**Aim of the exercise**. What you need to produce from the material below is an exact transcription of the lines from the one with "Viewport: 948px width, 581px height." through the one with "The image size is (780, 722).", both included, and no other line.

━━━ Stored data ━━━

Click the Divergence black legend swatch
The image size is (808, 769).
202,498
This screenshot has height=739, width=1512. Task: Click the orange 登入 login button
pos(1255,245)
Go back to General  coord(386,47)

━━━
━━━ Stored data ━━━

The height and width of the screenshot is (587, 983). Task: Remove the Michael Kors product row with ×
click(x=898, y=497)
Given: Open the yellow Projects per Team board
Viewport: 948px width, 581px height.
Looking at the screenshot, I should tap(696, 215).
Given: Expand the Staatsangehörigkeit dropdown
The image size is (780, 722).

━━━
━━━ Stored data ━━━

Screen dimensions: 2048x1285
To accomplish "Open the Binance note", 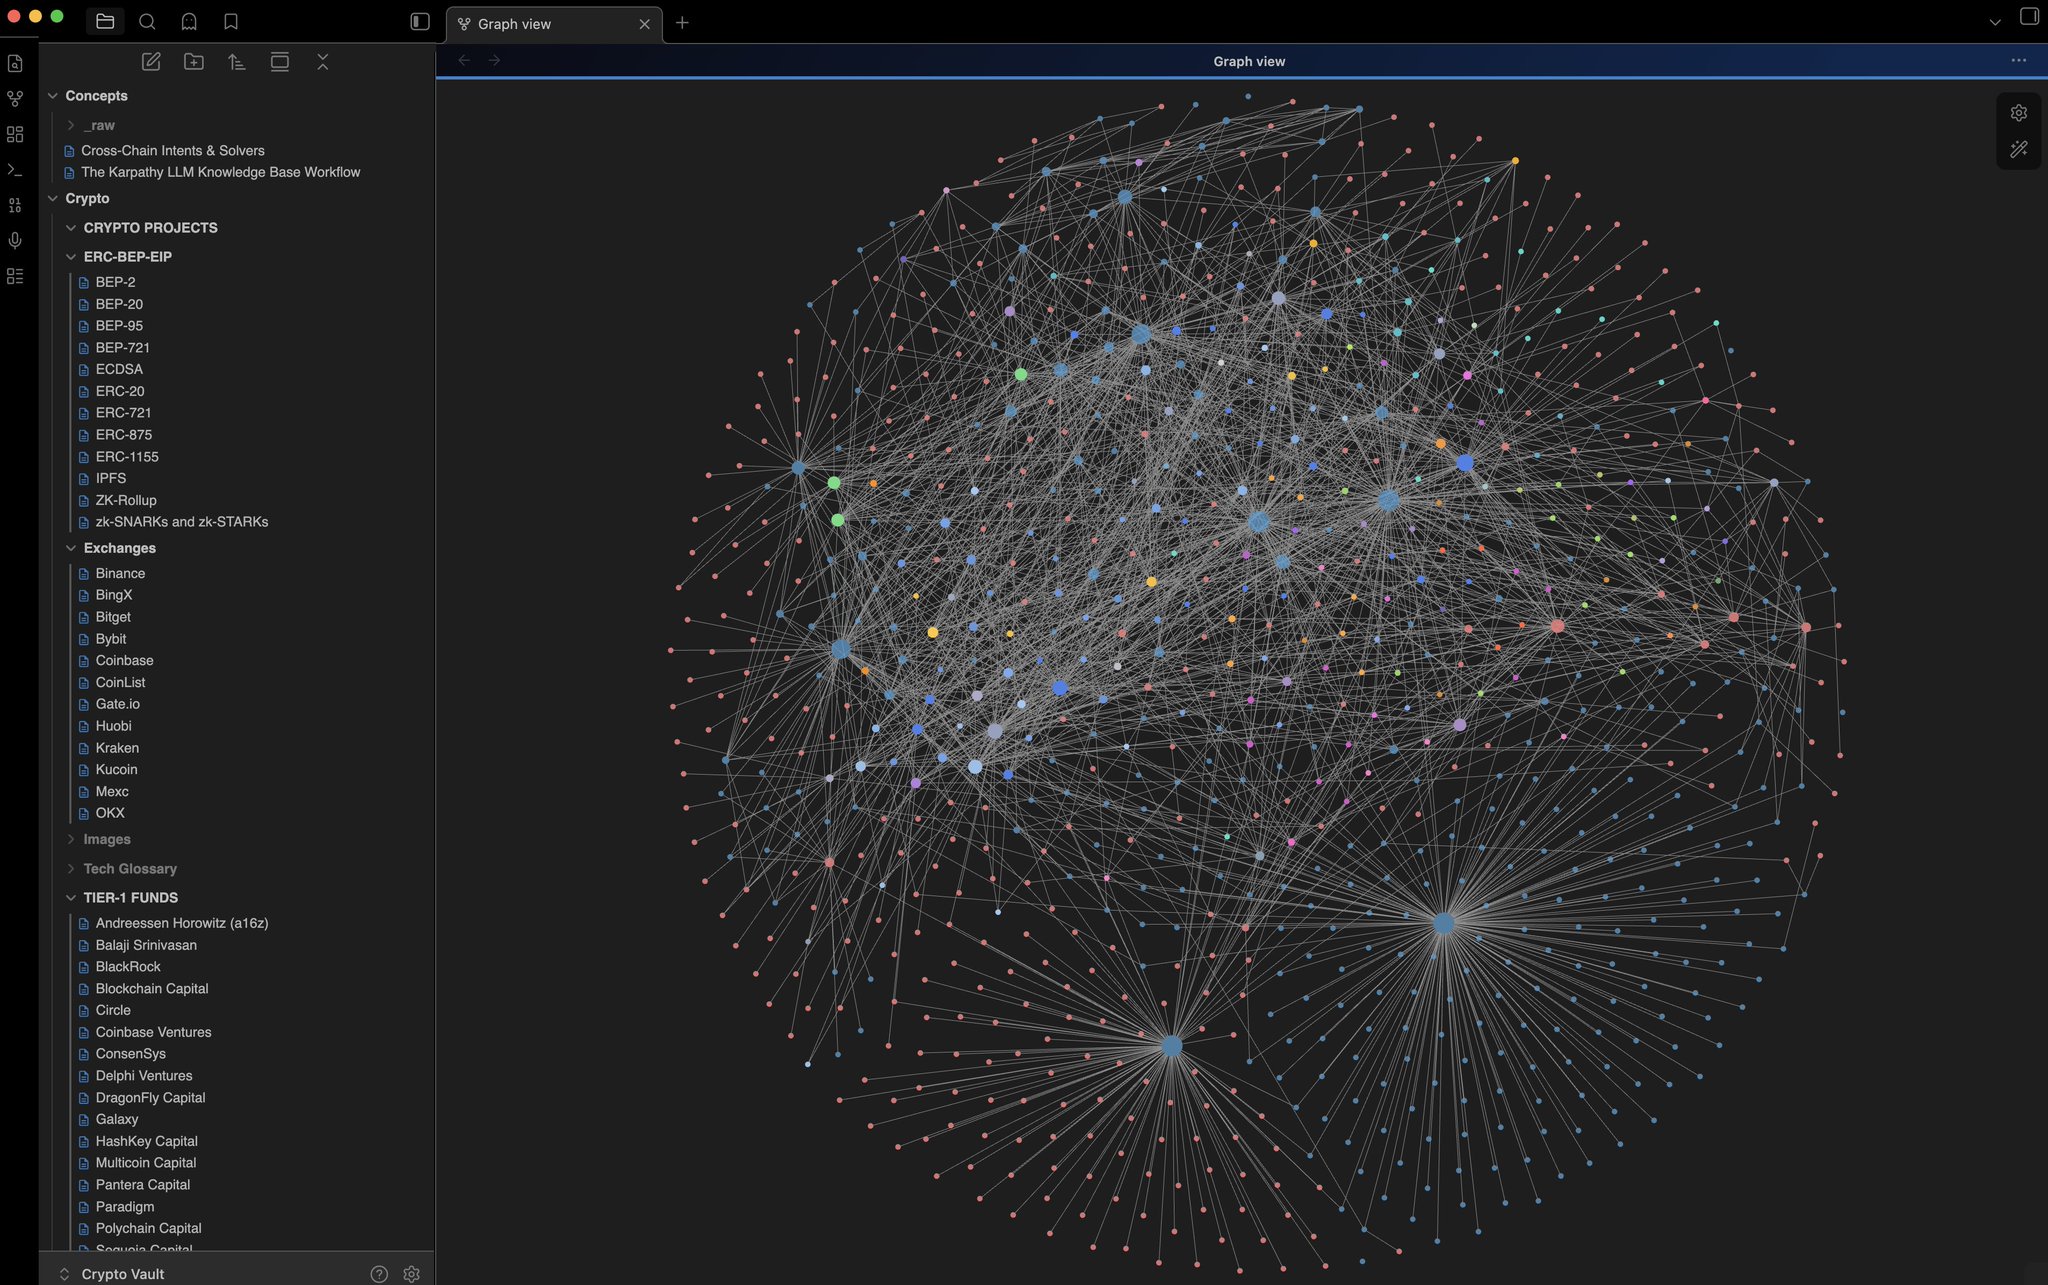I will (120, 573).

━━━

**Solution to this exercise**.
Viewport: 948px width, 581px height.
Looking at the screenshot, I should tap(696, 215).
Given: Expand the Staatsangehörigkeit dropdown
The image size is (780, 722).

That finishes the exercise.